While tourism is making a timid comeback, business travelers are still nowhere to be seen. In the last week of July, itineraries purchased by corporations were down 97% from a year earlier, according to Coupa Software, a California-based business-spending management firm.
The spending lost in airfares, hotel bookings, restaurants and entertainment around the world in 2020 will probably amount to north of $2 trillion, based on pre-pandemic estimates by the Global Business Travel Association. Its polls find that only 10% of companies have definite plans to green-light international travel in the next one-to-three months. That suggests that 2021 could also be mostly a lost year.

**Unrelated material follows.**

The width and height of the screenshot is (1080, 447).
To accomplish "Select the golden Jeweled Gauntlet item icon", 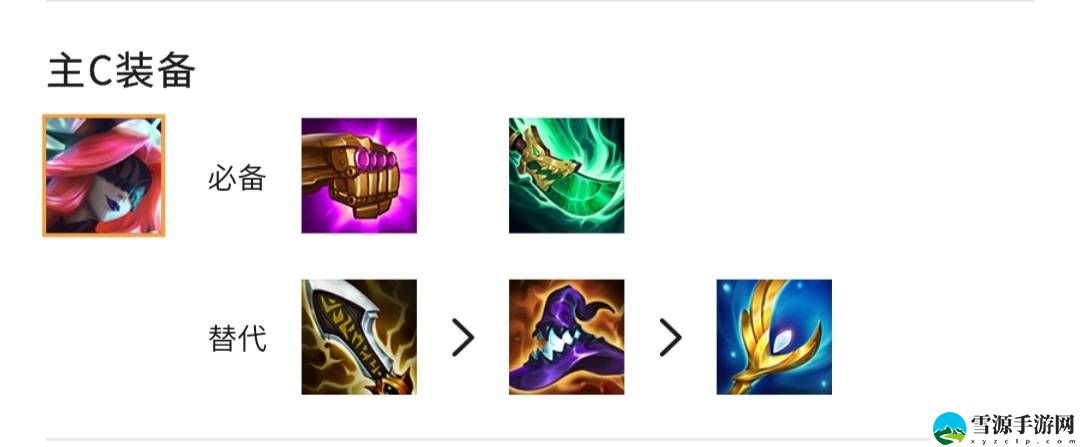I will pyautogui.click(x=359, y=176).
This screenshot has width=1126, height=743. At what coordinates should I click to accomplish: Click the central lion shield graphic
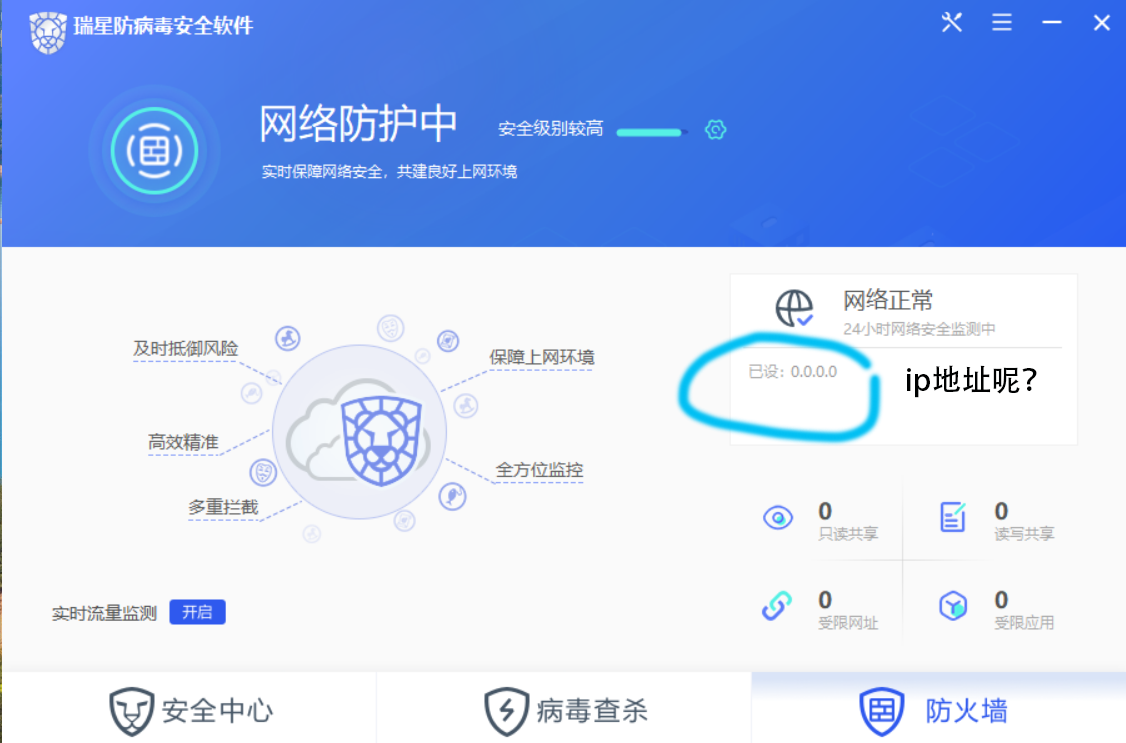pos(381,440)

What truly troubles investors, though, is that companies’ embrace of technology could prove durable. Silicon Valley videoconferencing darling Zoom has doubled its revenues this year. Users of Cisco’s Webex service and Microsoft’s Teams workplace collaboration software have also more than doubled.

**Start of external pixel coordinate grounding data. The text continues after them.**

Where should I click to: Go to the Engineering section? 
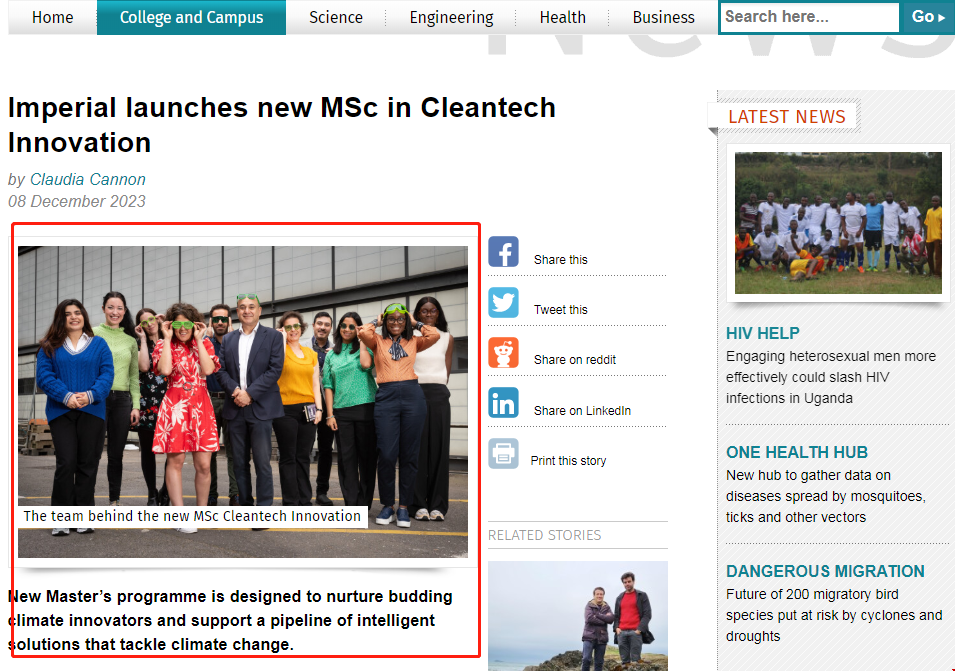tap(451, 17)
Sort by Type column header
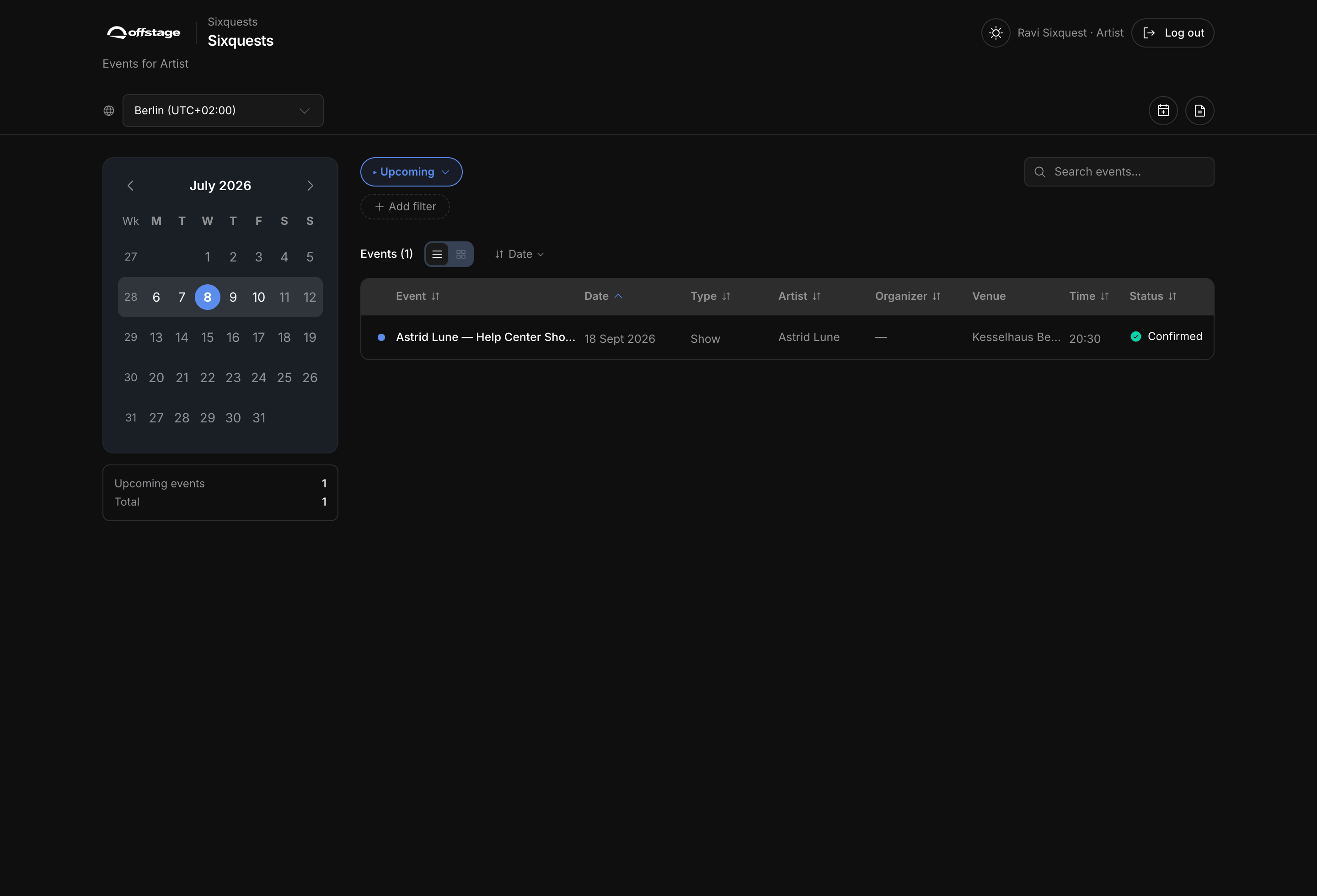This screenshot has height=896, width=1317. (710, 296)
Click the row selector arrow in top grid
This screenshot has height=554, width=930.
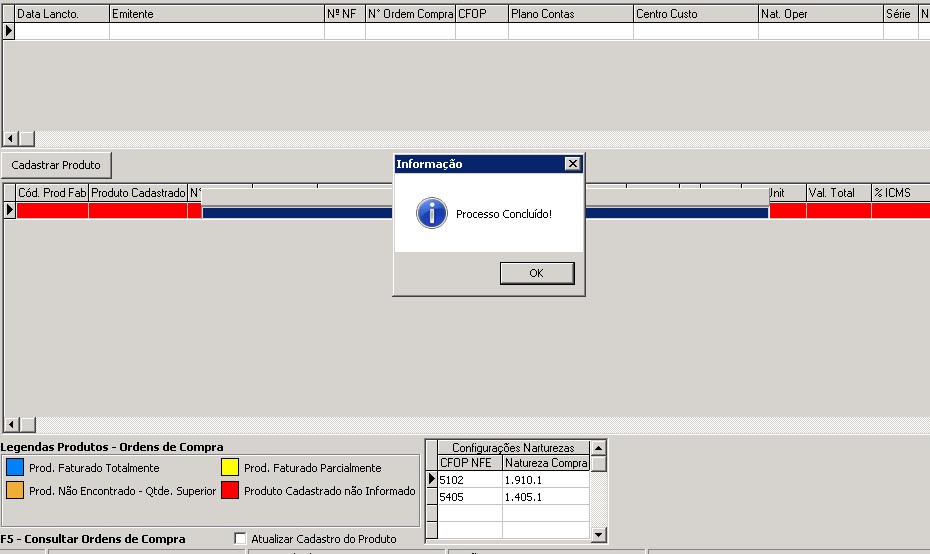click(9, 31)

How much of the business-travel market could be lost forever? Some industry insiders have gravitated toward a best guess of 15%.

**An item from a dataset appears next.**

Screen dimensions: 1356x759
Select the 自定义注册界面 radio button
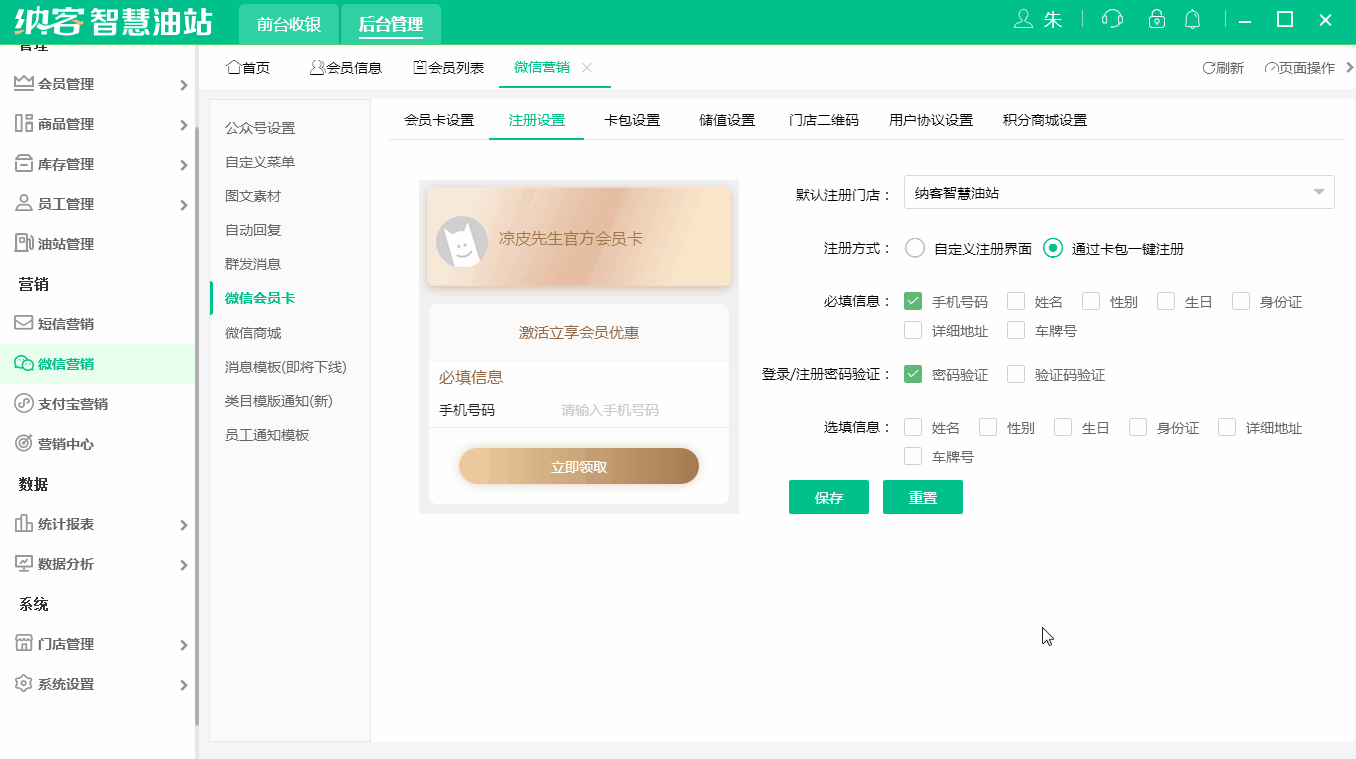[x=914, y=248]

“It’s probably a permanent 10%-to-15% impact in the medium- to longer-term,” Sébastien Bazin, chief executive of French hospitality group Accor, said last week. “We can substitute different offers, but we have to be lucid.”
Big hotel chains typically make most of their revenue and even more of their profits from business travelers. Similarly, full-service airlines are only profitable because of the markup they are able to charge for premium cabins on international routes.
Corporate fliers make up only 15% of passengers, but 40% of revenues and as much as three-quarters of airline profits in some flights. German carrier Lufthansa wants to make up for some of the lost business with a dedicated brand called Ocean that will pitch international routes exclusively to tourists. Yet the ill-fated attempts of Norwegian Air Shuttle to exploit the low-cost long-haul market suggest that many routes may simply be unfeasible without strong corporate demand.
Some analysts, such as Mark Manduca at Citi Research, believe business travel could shrink by even more—as much as a quarter. GBTA polls reveal that 60% of European corporate travelers travel more than four times a year, with 32% of trips dedicated to visiting their company’s offices in another city. The temptation to trim such spending will be strong, particularly given that finance departments have already tasted the windfall.
In the past three months, 81 earnings calls have referenced a fall in travel expenses and none mentioned an increase, according to transcripts compiled by FactSet. In normal times, both get equal—although far less frequent—mentions.
“Some…efficiencies will stick,” said General Motors CEO Mary Barra. “Examples include efficient marketing spending, reduced event expenses and reduced travel and facilities expenses.”
To be sure, the trend can be exaggerated. Futurologists expected remote working to disrupt corporate travel and disperse people across the countryside when high-speed internet was adopted 15 years ago. Instead, the role of personal relationships in a more services-heavy economy has only strengthened the importance of megacities relative to towns and rural regions.
Yet even a small decline in corporate spending will make it difficult for full-service airlines and hotels to regain their former size, long after tourism has returned to normal. Video won’t kill the travel star, but it could certainly dim it.